Reformist Priest Fr. Helmut Schuller Addresses More than 650 Faithful in Boston
More than 650 people crowded into the un-air-conditioned First Church and Parish in Dedham, Massachusetts, and spilled onto the green in front of the Church on a 91-degree, sultry summer evening July 17. They gathered to hear Fr. Helmut Schuller’s views on Catholic Church reform.

Fr. Schuller is a founder of the Austrian Priests’ Initiative, which issued an “Appeal to Disobedience” calling for several structural changes in the church aimed primarily at addressing the dramatic decrease in the number of priests and resulting closing of parishes.

The crowd listened, despite the heat, as Fr. Schuller spoke for about 40 minutes and answered dozens of questions for another hour. To date, equally enthusiastic crowds have met Fr. Schuller in New York City (230 people), Philadelphia (320 people), and Baltimore (250 people).

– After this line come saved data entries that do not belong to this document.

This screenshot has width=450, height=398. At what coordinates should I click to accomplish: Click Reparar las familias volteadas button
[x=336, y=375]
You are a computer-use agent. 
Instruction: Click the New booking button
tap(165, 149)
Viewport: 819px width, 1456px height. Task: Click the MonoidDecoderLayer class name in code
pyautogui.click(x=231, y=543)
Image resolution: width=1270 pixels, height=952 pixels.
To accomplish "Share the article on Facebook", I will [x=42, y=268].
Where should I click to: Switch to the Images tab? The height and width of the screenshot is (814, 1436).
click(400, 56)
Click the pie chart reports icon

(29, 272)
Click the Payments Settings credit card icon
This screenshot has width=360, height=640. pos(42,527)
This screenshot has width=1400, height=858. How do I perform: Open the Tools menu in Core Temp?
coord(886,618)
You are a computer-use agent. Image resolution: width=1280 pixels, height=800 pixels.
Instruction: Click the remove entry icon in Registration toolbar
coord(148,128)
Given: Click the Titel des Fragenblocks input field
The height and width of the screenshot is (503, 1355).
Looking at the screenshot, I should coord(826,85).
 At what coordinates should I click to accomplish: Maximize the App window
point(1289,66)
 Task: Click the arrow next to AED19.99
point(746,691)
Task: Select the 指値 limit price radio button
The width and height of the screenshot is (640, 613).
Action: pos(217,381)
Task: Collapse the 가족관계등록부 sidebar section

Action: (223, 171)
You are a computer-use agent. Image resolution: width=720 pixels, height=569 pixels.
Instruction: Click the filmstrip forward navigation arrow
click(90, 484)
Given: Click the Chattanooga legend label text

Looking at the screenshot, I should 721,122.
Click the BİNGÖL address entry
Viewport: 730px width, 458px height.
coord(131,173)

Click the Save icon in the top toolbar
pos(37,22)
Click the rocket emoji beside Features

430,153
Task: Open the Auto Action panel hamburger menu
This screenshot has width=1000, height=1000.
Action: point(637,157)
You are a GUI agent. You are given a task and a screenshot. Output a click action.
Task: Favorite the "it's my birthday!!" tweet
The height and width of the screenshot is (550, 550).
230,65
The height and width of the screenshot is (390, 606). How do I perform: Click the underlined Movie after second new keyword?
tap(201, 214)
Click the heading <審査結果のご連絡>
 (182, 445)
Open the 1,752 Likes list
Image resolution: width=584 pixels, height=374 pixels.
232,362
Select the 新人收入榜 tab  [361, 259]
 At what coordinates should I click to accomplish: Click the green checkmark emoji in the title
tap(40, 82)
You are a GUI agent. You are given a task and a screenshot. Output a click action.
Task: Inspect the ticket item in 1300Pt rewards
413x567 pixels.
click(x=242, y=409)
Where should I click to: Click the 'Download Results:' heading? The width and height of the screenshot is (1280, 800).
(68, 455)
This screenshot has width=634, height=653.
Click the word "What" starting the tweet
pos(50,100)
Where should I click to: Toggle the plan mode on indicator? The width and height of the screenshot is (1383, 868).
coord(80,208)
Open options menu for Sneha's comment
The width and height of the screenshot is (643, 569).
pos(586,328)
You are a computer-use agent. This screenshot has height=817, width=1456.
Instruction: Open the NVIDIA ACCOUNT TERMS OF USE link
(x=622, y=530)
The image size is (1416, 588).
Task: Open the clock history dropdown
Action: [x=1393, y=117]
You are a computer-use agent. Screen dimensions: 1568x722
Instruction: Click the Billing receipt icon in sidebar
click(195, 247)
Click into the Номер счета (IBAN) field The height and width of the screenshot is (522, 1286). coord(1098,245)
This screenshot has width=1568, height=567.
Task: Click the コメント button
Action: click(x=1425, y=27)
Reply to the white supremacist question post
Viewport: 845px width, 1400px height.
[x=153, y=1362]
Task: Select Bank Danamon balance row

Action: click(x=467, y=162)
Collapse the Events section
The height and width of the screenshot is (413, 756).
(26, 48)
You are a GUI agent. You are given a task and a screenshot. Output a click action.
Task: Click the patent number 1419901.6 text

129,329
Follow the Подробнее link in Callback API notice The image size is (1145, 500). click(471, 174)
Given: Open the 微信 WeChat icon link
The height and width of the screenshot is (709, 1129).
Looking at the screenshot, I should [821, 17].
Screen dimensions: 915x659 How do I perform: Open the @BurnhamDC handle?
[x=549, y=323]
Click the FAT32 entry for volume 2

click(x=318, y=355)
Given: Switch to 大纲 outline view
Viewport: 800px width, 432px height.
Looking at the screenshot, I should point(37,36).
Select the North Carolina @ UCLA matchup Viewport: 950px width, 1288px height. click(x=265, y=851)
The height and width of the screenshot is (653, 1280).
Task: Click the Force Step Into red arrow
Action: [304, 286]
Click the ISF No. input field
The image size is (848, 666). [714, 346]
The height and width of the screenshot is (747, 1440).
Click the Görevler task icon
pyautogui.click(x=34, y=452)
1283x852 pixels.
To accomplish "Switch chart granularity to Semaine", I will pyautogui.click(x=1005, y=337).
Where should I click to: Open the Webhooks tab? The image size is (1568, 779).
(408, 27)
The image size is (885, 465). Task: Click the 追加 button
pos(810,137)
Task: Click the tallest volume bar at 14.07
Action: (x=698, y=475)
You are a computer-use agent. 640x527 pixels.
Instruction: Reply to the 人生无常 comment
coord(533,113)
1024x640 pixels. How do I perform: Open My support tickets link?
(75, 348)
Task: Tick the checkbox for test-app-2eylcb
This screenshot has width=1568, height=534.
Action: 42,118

Fr. Schuller, seeking to increase awareness of how structural reform could benefit the Roman Catholic Church, is undergoing a 15-city U.S. speaking tour, July 15-Aug. 7, called The Catholic Tipping Point: Conversations with Helmut Schuller. Voice of the Faithful® and nine other Church reform organizations sponsor the tour, and VOTF was the major sponsor of the Dedham talk.
VOTF commends courageous priests like Fr. Schuller and supports particularly his calls for transparency in Church governance, a greater lay voice in running the Church, and the ordination of married Catholic men as priests.

For more information about the tour, including a list of dates and sites, information about the Austrian Priests' Initiative, and links to media coverage, check the Catholic Tipping Point site, especially the In the News link there. You also can follow Fr. Schuller’s activities on his blog.

Special thanks go to Ron DuBois, who spearheaded the VOTF participation in this tour and the Boston leg of it; to Deacon Larry Bloom of St. Susanna’s who did so much to prepare for the event, find a suitable alternative site, and publicize the tour; and to Sharon Harrington and Stan and Eileen Doherty, VOTF members who provided outdoor speakers and a mike so that the overflow crowd on the outdoor green could hear the speech.
Special thanks also go to the members of the First Church in Dedham, who not only provided a site but also did so much to make the event successful—and tolerable in the heat!

Equally successful was Fr. Schuller’s first stop, in New York City, and subsequent stops in Washington, Philadelphia and Baltimore. Following are a couple of reports from each of those the sites already visited by Father Schuller:

New York City—Huge success ... Very enthusiastic crowd ... he concluded his formal presentation [to] a great round of applause. All the clergy present were invited to stand, so that we could thank them, and that got a huge round of applause ... we then moved into the Q&A, which went very well and ran for 40 minutes. My sense was that the audience was thrilled to hear him, and his presentation was very authentic.

Philadelphia—the official count is 320: 230 chairs and 90 standees or on the floor. Carol Jean Vale [president of college site] attended and stayed after to visit people ... This is a beautiful facility and they did everything they could for us. We had 200 programs and ribbons. ... Helmut was inspiring; he spoke for about 50 minutes and answered questions for another half hour. Good stories, with a lot of laughter and approval. 20 priests came in the afternoon and talked with Helmut for the whole 2 hours. Most came back at night.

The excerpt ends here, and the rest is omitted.